__REQUIREMENT__: Copy the data below verbatim, leaving no line out.

__Excerpts from a dataset__:
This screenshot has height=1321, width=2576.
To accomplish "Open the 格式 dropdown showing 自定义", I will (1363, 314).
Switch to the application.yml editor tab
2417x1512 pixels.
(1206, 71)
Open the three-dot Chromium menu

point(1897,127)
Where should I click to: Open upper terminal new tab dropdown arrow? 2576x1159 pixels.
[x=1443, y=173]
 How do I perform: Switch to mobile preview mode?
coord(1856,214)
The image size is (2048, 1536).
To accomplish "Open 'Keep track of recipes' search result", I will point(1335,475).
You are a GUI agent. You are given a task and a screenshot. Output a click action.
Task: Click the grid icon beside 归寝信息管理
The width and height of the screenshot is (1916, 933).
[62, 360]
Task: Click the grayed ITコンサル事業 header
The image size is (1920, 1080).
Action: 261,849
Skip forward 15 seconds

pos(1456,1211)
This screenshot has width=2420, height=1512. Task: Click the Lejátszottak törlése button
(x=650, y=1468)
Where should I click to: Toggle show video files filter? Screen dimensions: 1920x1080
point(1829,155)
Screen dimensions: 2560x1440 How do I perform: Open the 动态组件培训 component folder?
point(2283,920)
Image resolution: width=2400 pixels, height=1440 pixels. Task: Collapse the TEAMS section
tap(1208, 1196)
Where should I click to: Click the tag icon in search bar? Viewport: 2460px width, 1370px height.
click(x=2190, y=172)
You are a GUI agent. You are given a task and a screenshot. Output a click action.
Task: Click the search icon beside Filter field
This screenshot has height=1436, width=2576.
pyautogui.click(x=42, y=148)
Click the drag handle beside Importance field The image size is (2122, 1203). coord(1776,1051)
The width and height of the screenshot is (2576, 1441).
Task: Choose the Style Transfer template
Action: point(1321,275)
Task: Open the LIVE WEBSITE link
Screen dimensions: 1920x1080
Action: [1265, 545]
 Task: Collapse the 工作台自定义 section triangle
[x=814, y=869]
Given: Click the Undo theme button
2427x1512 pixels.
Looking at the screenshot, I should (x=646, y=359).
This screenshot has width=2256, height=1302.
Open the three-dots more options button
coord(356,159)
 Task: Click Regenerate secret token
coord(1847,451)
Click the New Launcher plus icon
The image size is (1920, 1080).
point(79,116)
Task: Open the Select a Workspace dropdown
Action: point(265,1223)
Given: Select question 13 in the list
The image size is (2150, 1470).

__EXERCISE SOLUTION__:
This screenshot has height=1321, width=2576.
To accomplish "Open the 格式 dropdown showing 自定义", I will (1363, 314).
Switch to the application.yml editor tab
2417x1512 pixels.
(1206, 71)
Open the three-dot Chromium menu

point(1897,127)
Where should I click to: Open upper terminal new tab dropdown arrow? 2576x1159 pixels.
[x=1443, y=173]
 How do I perform: Switch to mobile preview mode?
coord(1856,214)
The image size is (2048, 1536).
To accomplish "Open 'Keep track of recipes' search result", I will point(1335,475).
You are a GUI agent. You are given a task and a screenshot. Output a click action.
Task: Click the grid icon beside 归寝信息管理
The width and height of the screenshot is (1916, 933).
[62, 360]
Task: Click the grayed ITコンサル事業 header
The image size is (1920, 1080).
Action: 261,849
Skip forward 15 seconds

pos(1456,1211)
This screenshot has width=2420, height=1512. Task: Click the Lejátszottak törlése button
(x=650, y=1468)
Where should I click to: Toggle show video files filter? Screen dimensions: 1920x1080
point(1829,155)
Screen dimensions: 2560x1440 How do I perform: Open the 动态组件培训 component folder?
point(2283,920)
Image resolution: width=2400 pixels, height=1440 pixels. Task: Collapse the TEAMS section
tap(1208, 1196)
Where should I click to: Click the tag icon in search bar? Viewport: 2460px width, 1370px height.
click(x=2190, y=172)
You are a GUI agent. You are given a task and a screenshot. Output a click action.
Task: Click the search icon beside Filter field
This screenshot has height=1436, width=2576.
pyautogui.click(x=42, y=148)
Click the drag handle beside Importance field The image size is (2122, 1203). coord(1776,1051)
The width and height of the screenshot is (2576, 1441).
Task: Choose the Style Transfer template
Action: point(1321,275)
Task: Open the LIVE WEBSITE link
Screen dimensions: 1920x1080
Action: [1265, 545]
 Task: Collapse the 工作台自定义 section triangle
[x=814, y=869]
Given: Click the Undo theme button
2427x1512 pixels.
Looking at the screenshot, I should (x=646, y=359).
This screenshot has width=2256, height=1302.
Open the three-dots more options button
coord(356,159)
 Task: Click Regenerate secret token
coord(1847,451)
Click the New Launcher plus icon
The image size is (1920, 1080).
point(79,116)
Task: Open the Select a Workspace dropdown
Action: point(265,1223)
Given: Select question 13 in the list
The image size is (2150, 1470).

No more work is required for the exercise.